Ex-ship management company director pleads guilty to 5 corruption charges

Ananthakrishnan Nanda pleaded guilty to a total of seven charges on Sept 22. ST PHOTO: KELVIN CHNG

SINGAPORE - He was a director at a ship management company who controlled other businesses when he entered into an arrangement to obtain money corruptly.

On Thursday, Ananthakrishnan Nanda, 51, was convicted of five corruption charges and two under the Corruption, Drug Trafficking and Other Serious Crimes (Confiscation of Benefits) Act after he pleaded guilty to them.

In court documents, Deputy Public Prosecutors Victoria Ting and David Menon said that Ananthakrishnan, an Indian national, was the managing director of Aoxing Ship Management Singapore, a department of Sinochem Shipping Singapore that charters and operates ships.

His responsibilities included liaising with other companies for goods and services to be supplied to the Sinochem vessels.

At the time, Ananthakrishnan also controlled other companies not affiliated with Aoxing and Sinochem, including Sakura Ship Management, Master Supplies & Logistics and Master Manning Services & Logistics.

In November 2015, he was introduced to Mr Kunal Chadha, the director and general manager of Marine Care Singapore, which supplies marine chemicals and equipment for the cleaning and maintenance of ships.

At that time, Aoxing was planning to start a tank cleaning and optimisation programme to increase the cleanliness and efficiency of Sinochem vessels.

On Dec 3, 2015, Ananthakrishnan met Mr Kunal to discuss engaging Marine Care as a vendor for Aoxing. The men agreed that in return for deals from Aoxing and Sinochem, Marine Care would pay Ananthakrishnan's company Sakura 10 per cent of the money it received from Aoxing and Sinochem.

"This was a reward paid to the accused for advancing Marine Care's business interests with Aoxing," said the prosecution.

Shortly after the meeting, Ananthakrishnan recommended Marine Care to his immediate supervisor, and on Dec 18, 2015, Marine Care was registered as an approved Sinochem vendor.

Ananthakrishnan then directed his subordinates to use Marine Care as a preferred chemical supplier.

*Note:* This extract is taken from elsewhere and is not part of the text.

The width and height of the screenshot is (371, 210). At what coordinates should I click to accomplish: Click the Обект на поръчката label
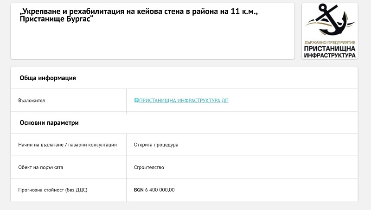point(41,167)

As proposed by Mr Kunal, every quarter, Marine Care would collate a list of all invoices it issued to Aoxing and inform Ananthakrishnan and a Sakura director what was 10 per cent of the total amount invoiced.

While Ananthakrishnan had initially agreed on the 10 per cent payout to Sakura, he eventually arranged for his other company, Master Supplies & Logistics, to issue invoices corresponding to that amount.

The invoices bore the letterhead of Master Supplies & Logistics but stipulated that payments should be made to the bank accounts of Master Manning.

While the invoices stated that the 10 per cent was for technical services rendered to Marine Care, the latter never received such services, said DPP Menon.

After ensuring that Aoxing fully paid Marine Care the amount shown on the vendor's invoices, Marine Care would pay Master Manning 10 per cent of that amount, as reflected in Master Manning's invoices.

Marine Care would not pay Master Manning until Aoxing had completed the payment.

Among the amount Marine Care transferred to Master Manning was a sum of US$9,416.68 (S$13,324).

Ananthakrishna is due to appear next in court in February 2023 for his mitigation and the prosecution's sentencing submissions to be heard.

Court documents do not say if there are cases against others involved in this case.

For each corruption charge, he can be jailed for up to five years, fined up to $100,000 or both.

He can be jailed for up to 10 years, fined up to $500,000 or both for each offence under the Corruption, Drug Trafficking and Other Serious Crimes (Confiscation of Benefits) Act.